Supersedes #29437 because the diff was too complicated relative to main.

Took some inspiration from: cakedev0#2, so I would say we should say this is co-authored with @cakedev0. Instead of only using a uint64_t to encode the bitset, I opt for uint64_t*, which future proofs our ability to handle much larger cardinality categories, which will be useful for the categorical support in ExtraTrees*.

What does this implement/fix? Explain your changes.

Implements splitting rules when categorical data is given in a decision tree classifier/regressor. For now, limits it to use the breiman shortcut to demonstrate the value and the main implementation changes. Downstream features (outlined in the next section) can be more simply added after this PR.

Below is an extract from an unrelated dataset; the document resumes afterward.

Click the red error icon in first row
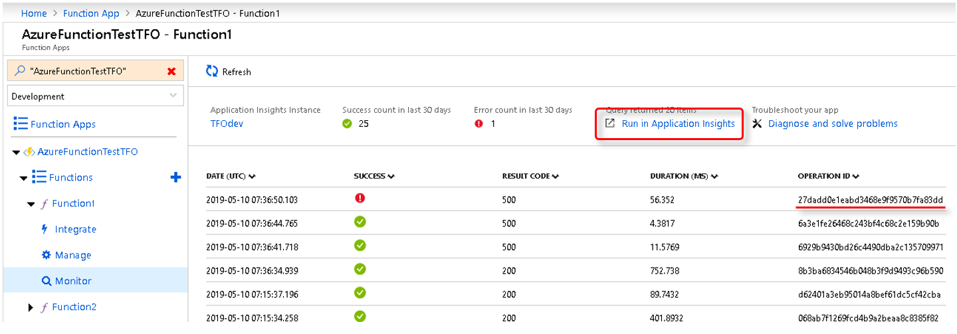Screen dimensions: 957x334 360,199
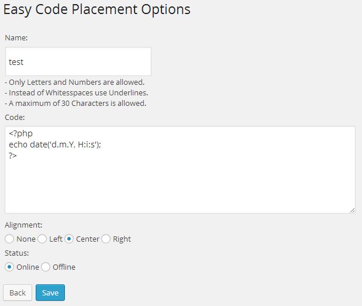Switch status to Offline

[x=46, y=267]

Tree data structures are moved to maintain the cimport/import sequence (ParentInfo, SplitRecord, Node) -> _utils.pxd
Adds partitioning of samples given a category (this complements nicely the partitioning of samples given a numerical threshold)
Adds splitting logic given a category
add deterministic unit-tests, performance tests, and basic error checks. The deterministic test for a tree I think is correct... Its very useful because it checks that we are tracking categorical splitting over multiple split nodes (at least 2 levels).
implemented the breiman shortcut.

Also ran this benchmark, which compares one-hot-encoding (OHE), ordinal (ord), and native-categorical support (cat); I had to group-encode rare categories to make this all fit within the constraint of "256" max categories:

gist

There are two results worth looking at. The first is using default parameters where max_features = 'sqrt'. I shuffled up the categories after ordinal encoding.

The second is where we fix max_features=None, so it samples all features:

(Interestingly, if you order the categories by their occurrence, then the ordinal approach does quite well. This probably opens up a door of heuristics that we can later on add for categorical support. there is no 1 right-answer for everything, so I think it's totally reasonable).

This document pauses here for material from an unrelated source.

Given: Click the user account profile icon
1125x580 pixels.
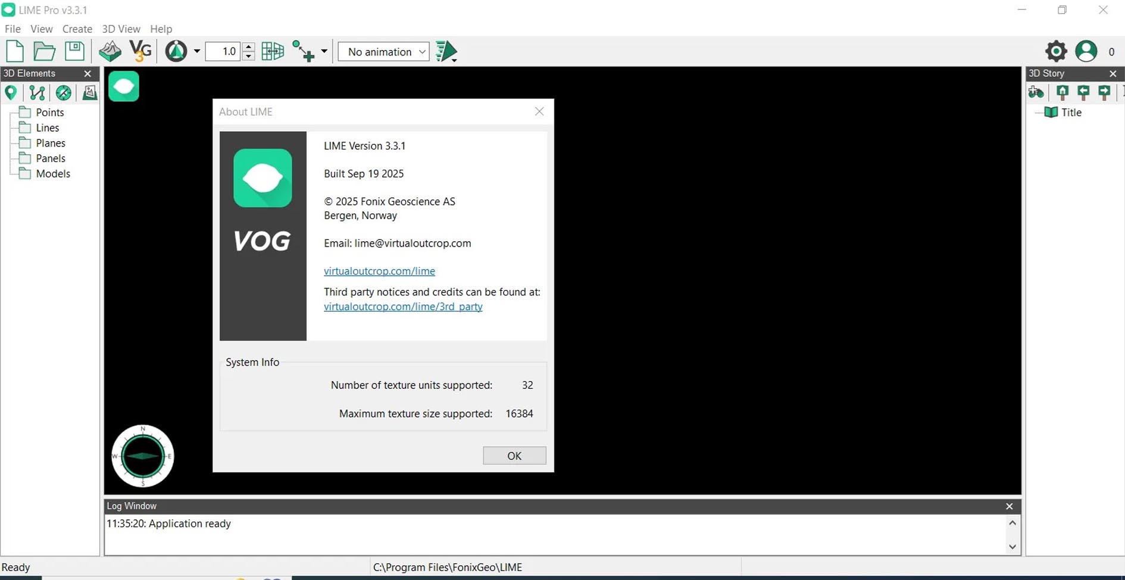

Here, OHE is abysmally slow, and performance is essentially equivalent with native categorical support being on average the best. Surprisingly the ordinal strategy is quite good. It could be due to the fact that maybe I'm cutting categorical support down by group-encoding rare categories, which could be informative. It has ~10+x deeper trees, and almost 3-5x longer fittime.

Open TODO In a downstream PR

[Feature] Add a bitset cache (i.e. a uint64_t memory view) that allows us to compute the category split as we traverse the tree for inference speedup
[Feature] Brute-force search; expands categorical support to multi-class and multi-output problems
[Refactor] Consolidate the goes_left operation to work at inference time too
[Refactor] Understand the bitset operations and merge these with the HistGradientBoosting bitset operations
[Feature] Implement categorical splitting for RandomSplitter for ExtraTrees. Pretty easy now that we have an arbitrary sized bitset, which we can expand to hold many categories in the case of a randomized tree
[Feature] Add support for sparse categorical splitting with best and random splitter
[Feature] Add support for categorical in exporting tree

Any other comments?

May be related to #24967

adam2392 · 2026-02-22T04:42:03Z

I got bored over the weekend, so here is this feature I've been dying to get into scikit-learn! Yay snow.

lorentzenchr · 2026-02-22T09:32:30Z

@cakedev0 Your review would help a lot.

[Feature] Add a bitset cache (i.e. a uint64_t memory view) that allows us to compute the category split as we traverse the tree for inference speedup

The HGBT uses bitsets, see sklearn/ensemble/_hist_gradient_boosting/_bitset.pyx. Maybe, one can put it into utils and reuse here.

adam2392 · 2026-02-22T12:49:39Z

Good point @lorentzenchr! I was hoping we can do that in a follow on PR to keep the diff relatively contained. I tried it in the previous PR but there's a lot of diff from moving things around essentially.

I.e. item 4 :p

cakedev0 · 2026-02-23T09:22:34Z

I will for sure give it a review. I took a quick look already and it looks pretty nice at first sight 👍 you took the best of our preceding PRs I think ^^ (though I don't fully remember them 😅 )

I took a look at the possible TODOs, and here is my opinon

I don't really understand what it is (but probably should be done in an other PR as it's just an optimization)
Let's do it in another PR.
That sounds like a great idea! I think you can give it a try in this PR if you want, I don't think it will increase the diff too much. But it can also wait for another PR (let's not forget about it though! ^^).
I agree that it's better for the diff to do it later (should be a quick merge just after this one)
I don't have it clearly in mind, but if it's really easy / doesn't increase the diff much, maybe you can do it in this PR?
Sparse can really wait I think ^^
Let's do it in another PR (note: along with correctly handling the "missing go to left/right" display).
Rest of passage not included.